Dramaturge, metteuse en scène, mais aussi romancière et cinéaste, après Ne me touchez pas, sa création précédente inspirée des Liaisons dangereuses de Choderlos de Laclos, elle a d’abord imaginé un spectacle sur la relation mère/fille à partir du conte d’Andersen La Reine des neiges. En cours d’écriture constatant que le projet n’avançait pas, elle s’est tournée vers Alexandra Badea à qui elle a commandé un texte sur le même thème, mais plus du tout dans l’esprit d’un conte pour enfants. 

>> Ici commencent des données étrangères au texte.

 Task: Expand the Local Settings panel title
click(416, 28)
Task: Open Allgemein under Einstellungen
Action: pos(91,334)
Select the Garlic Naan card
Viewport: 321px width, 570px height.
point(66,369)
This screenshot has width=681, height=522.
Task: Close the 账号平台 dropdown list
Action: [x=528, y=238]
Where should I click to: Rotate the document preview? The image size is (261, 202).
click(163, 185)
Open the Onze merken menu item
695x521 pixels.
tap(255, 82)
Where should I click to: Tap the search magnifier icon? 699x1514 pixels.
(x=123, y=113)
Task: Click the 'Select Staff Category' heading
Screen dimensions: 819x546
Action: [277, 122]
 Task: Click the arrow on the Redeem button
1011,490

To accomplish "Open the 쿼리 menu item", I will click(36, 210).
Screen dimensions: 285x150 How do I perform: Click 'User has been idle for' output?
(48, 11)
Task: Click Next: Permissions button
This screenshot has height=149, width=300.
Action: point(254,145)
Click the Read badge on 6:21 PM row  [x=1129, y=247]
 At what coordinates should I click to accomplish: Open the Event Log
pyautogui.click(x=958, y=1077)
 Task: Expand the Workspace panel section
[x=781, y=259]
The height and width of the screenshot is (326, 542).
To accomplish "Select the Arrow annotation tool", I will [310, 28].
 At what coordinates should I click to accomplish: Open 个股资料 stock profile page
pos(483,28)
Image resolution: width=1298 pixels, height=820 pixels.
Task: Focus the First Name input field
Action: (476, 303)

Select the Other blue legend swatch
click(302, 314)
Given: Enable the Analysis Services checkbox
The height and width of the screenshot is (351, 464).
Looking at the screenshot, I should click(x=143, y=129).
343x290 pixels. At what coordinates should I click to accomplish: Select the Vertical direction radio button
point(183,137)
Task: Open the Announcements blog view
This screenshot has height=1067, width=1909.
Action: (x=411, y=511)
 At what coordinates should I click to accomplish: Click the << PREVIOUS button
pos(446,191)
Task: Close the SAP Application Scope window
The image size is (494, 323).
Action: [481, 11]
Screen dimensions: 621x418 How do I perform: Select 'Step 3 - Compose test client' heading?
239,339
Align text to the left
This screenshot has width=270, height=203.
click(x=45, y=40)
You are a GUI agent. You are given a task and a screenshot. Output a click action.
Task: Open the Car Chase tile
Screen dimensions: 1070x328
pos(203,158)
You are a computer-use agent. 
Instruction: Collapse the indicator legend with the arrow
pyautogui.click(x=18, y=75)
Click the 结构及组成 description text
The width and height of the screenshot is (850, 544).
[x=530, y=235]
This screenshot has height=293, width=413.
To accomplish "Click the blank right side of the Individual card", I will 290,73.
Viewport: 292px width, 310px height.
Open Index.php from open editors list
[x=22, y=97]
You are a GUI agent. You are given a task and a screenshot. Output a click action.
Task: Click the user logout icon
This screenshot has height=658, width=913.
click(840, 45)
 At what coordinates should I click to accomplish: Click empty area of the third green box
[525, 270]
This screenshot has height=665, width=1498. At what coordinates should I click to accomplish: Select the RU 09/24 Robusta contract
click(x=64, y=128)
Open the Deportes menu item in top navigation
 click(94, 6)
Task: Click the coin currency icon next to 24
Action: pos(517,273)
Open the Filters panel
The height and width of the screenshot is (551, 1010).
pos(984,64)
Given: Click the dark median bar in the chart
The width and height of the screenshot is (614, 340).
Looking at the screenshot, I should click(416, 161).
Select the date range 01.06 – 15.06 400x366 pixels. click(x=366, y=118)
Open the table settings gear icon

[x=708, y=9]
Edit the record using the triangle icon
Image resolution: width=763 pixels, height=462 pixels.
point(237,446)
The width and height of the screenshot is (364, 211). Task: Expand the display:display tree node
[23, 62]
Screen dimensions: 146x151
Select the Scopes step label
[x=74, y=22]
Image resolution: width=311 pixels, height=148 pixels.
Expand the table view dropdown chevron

À la trace est ainsi le fruit autant d’un processus d’écriture que d’une collaboration étroite entre les deux femmes. De l’univers fantasmagorique du conte, le projet a basculé vers une perspective tout à fait différente: la vision contemporaine d’un monde pulvérisé où évoluent des personnages solitaires gravitant les uns autour des autres un peu comme des météores, avec au centre la question brûlante de la filiation hantée par l’absence et travaillée par le désir de renouer des liens rompus. Un conte moderne qui nous touche de près.
 
À la trace, de Alexandra Badea, mise en scène Anne Théron
avec, sur scène, Liza Blanchard, Judith Henry, Nathalie Richard, Maryvonne Schilz et, comédiens filmés, Yannick Choirat, Alex Descas, Wajdi Mouawad, Laurent Poitrenaux.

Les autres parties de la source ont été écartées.